(Beginning of The data)

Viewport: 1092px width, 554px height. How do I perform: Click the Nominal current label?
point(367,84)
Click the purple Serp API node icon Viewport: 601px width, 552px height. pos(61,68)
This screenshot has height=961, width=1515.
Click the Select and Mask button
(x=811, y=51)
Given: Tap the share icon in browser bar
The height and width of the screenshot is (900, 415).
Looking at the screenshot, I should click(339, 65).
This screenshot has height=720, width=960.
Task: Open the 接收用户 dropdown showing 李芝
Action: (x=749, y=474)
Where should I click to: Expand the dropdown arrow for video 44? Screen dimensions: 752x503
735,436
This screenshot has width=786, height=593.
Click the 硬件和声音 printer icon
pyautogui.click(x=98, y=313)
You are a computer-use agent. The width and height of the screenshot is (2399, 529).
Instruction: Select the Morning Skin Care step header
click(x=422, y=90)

(End of The data)

* _Directions_
The output should be a character-exact copy of all entries.

* _Response to the task_
Viewport: 1092px width, 554px height. How do I perform: Click the Nominal current label?
point(367,84)
Click the purple Serp API node icon Viewport: 601px width, 552px height. pos(61,68)
This screenshot has height=961, width=1515.
Click the Select and Mask button
(x=811, y=51)
Given: Tap the share icon in browser bar
The height and width of the screenshot is (900, 415).
Looking at the screenshot, I should click(339, 65).
This screenshot has height=720, width=960.
Task: Open the 接收用户 dropdown showing 李芝
Action: (x=749, y=474)
Where should I click to: Expand the dropdown arrow for video 44? Screen dimensions: 752x503
735,436
This screenshot has width=786, height=593.
Click the 硬件和声音 printer icon
pyautogui.click(x=98, y=313)
You are a computer-use agent. The width and height of the screenshot is (2399, 529).
Instruction: Select the Morning Skin Care step header
click(x=422, y=90)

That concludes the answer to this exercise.